In reply to leehawkins: Hi Lee, great to hear that you want to get into climbing.
As a general point, I'd suggest filling out a UKC profile with some basic info. The advice I'd give you will vary depending whether you are a 17 year old student with no transport or a 35 year old in full-time employment with a car.
The best place to learn to belay is at an indoor wall. I'd first try and see if anyone you meet at the bouldering wall also travels to one of the larger climbing walls. If so, see if you can tag along. Climbing indoors in a group of three is ideal for learning the basics. You can observe the other two belaying and then have one of them coach you as you practice it. Most experienced climbers will be able to teach belaying without making a complete hash of it. Once you can belay it is much easier to link up with others to climb.
Longer term, to go climbing, you will need climbing partners. The big question is therefore how you are going to meet them. There are several obvious routes for you to consider;
- via the climbing walls you visit by chatting to everyone you meet there.
- by specifically joining a local climbing club.
- by asking around where you work/study and asking all your acquaintances if they know anyone who climbs.
- by being involved with other organisations with an outdoors/sport focus.
- by meeting other climbers on courses.
- by advertising, via here on UKC or on noticeboards at climbing walls.
- by persuading/cajoling existing friends and acquaintances to also start climbing.
When it comes to climbing partners, like any friendship/relationship you need to make an effort. Don't expect people to immediately want to spend time climbing with you unless you do your best to be someone they will enjoy spending time with and have an understanding of what they want to get out of climbing with you. Equally, don't expect finding stacks of people to climb with to necessarily easy, it isn't. However, the longer you climb and the more people you meet, the easier it gets.

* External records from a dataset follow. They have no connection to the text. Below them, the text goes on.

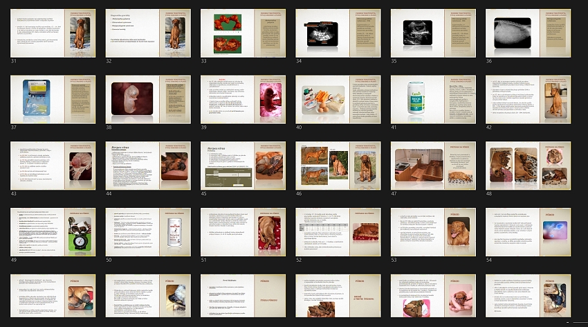The height and width of the screenshot is (327, 588).
Task: Select slide 38 showing embryo image
Action: [x=147, y=98]
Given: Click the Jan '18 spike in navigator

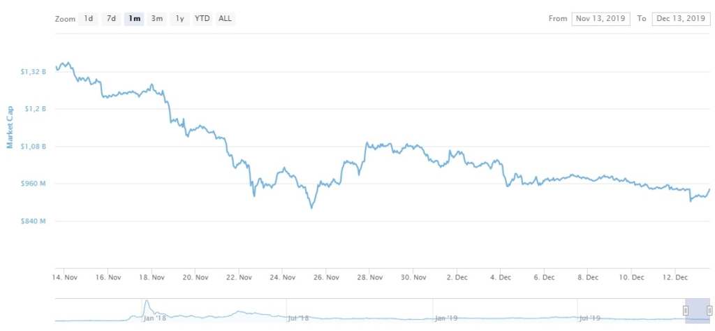Looking at the screenshot, I should pos(147,307).

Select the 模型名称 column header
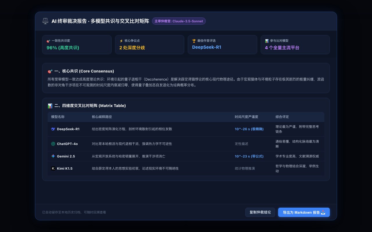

Finally, if you want to get instruction, I would recommend you find a least one other person in a similar situation (ideally more) and then book an instructor who is a member of the Association of Mountaineering Instructors (see
http://www.ami.org.uk ). Anyone in the UK can set themselves up as a climbing instructor but with an AMI member you are guaranteed to get top notch instruction from a professional holding the highest level qualifications and not just someone who is trying to make money out of the fact the do a bit of climbing. The standard rate for an AMI instructor is around £170 per day which especially split 4 ways is not that bad.